I'm always panicked here about driving in snow and ice (less panicky as each year goes on, given I drive in conditions that would have seemed apocalyptic in my previous life). When early warnings about the hurricane began to emerge, I thought it might be my chance to be blase about a weather event. I was wrong, and was shown once again that weather humbles us quickly.
We attended a wedding on Saturday night when the rain started. Minutes after the ceremony, we were drinking wine and kicking off our high heels on a beautiful farmstead when an ominous cloud appeared on the mountain range. A half hour later, the rain was coming down in sheets.
Frasier, in a lovely hot-air balloon maxi dress, took the opportunity to flee the tent and dance (all by herself and of her own accord) on the patio in the rain. It was the kind of moment when, as a mother, you are both proud and mortified...mostly proud. Like the weather, that girl is mercurial.

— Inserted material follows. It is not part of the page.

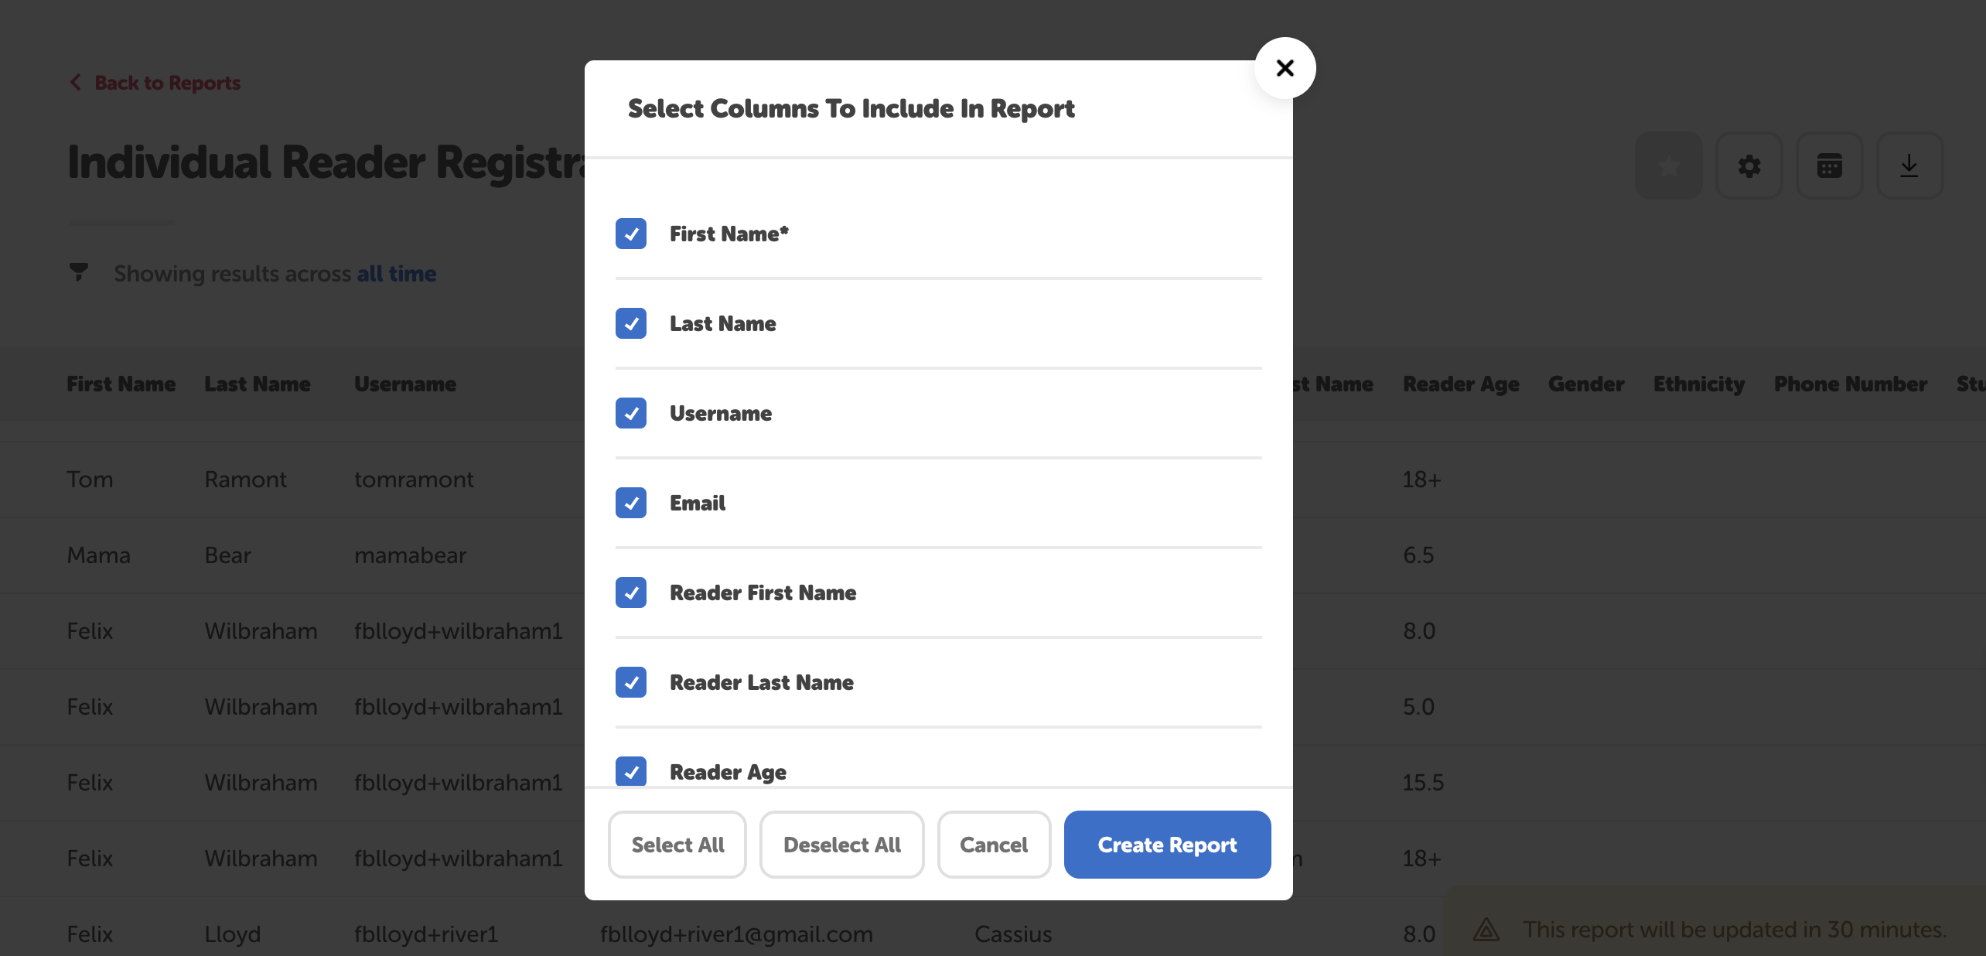Click Select All to check every column
This screenshot has height=956, width=1986.
(x=677, y=844)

The rain and winds picked up as the night wore on, and we endured the storm for hours. It was rarely violent - just constant. Many of us even went for a run (which was the most electrifying run of my life - I was soaked and got a jolt of adrenaline every time a gust shook the trees.)

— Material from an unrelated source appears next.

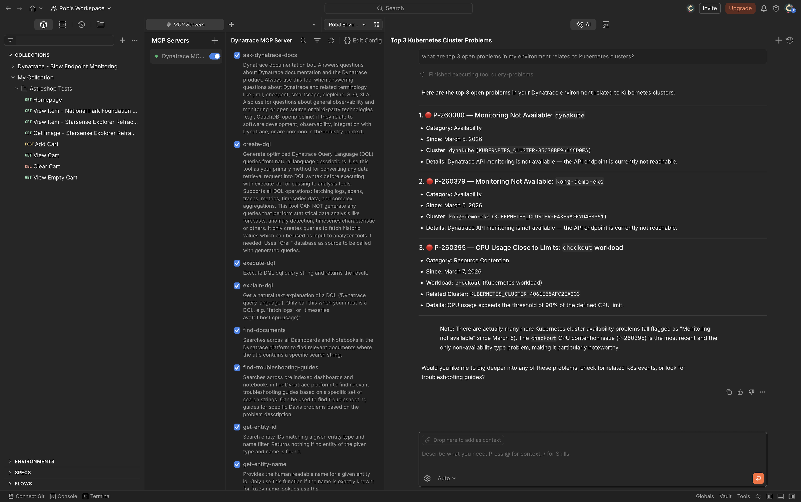Viewport: 801px width, 502px height.
Task: Open the search icon in Dynatrace MCP Server panel
Action: click(303, 40)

Only that evening did we begin to understand the full impact of the hurricane. Our grocery store was flooded, local roads wiped out. Wilmington and Brattleboro, two small towns where we like to visit with friends, were hard hit. We only have a leaky basement and downed sunflowers - others were not so lucky. The video of the Bartonsville covered bridge going down is a punch in the gut to any Vermonter.
If you're looking for ways to help VT, check this site on Blurt. They say: "Text FOODNOW to 52000 to donate $10 to Vermont Foodbank. The Foodbank will turn each donation into $60 for families in need."
I'm confident that our beautiful state will rally - if there is one thing I have learned about Vermonters, it's that they make generous neighbors. (And they're good with power tools, women included.)
And to those end-of-days crazy fools (I want to call you something worse) who are babbling about VT receiving such floods because we're so liberal - please. If you think prioritizing equality and the environment warrants devastating flood waters, you, quite simply, aren't kind or rational. Good luck with that.
I've never lived in a state that I'm prouder to call home.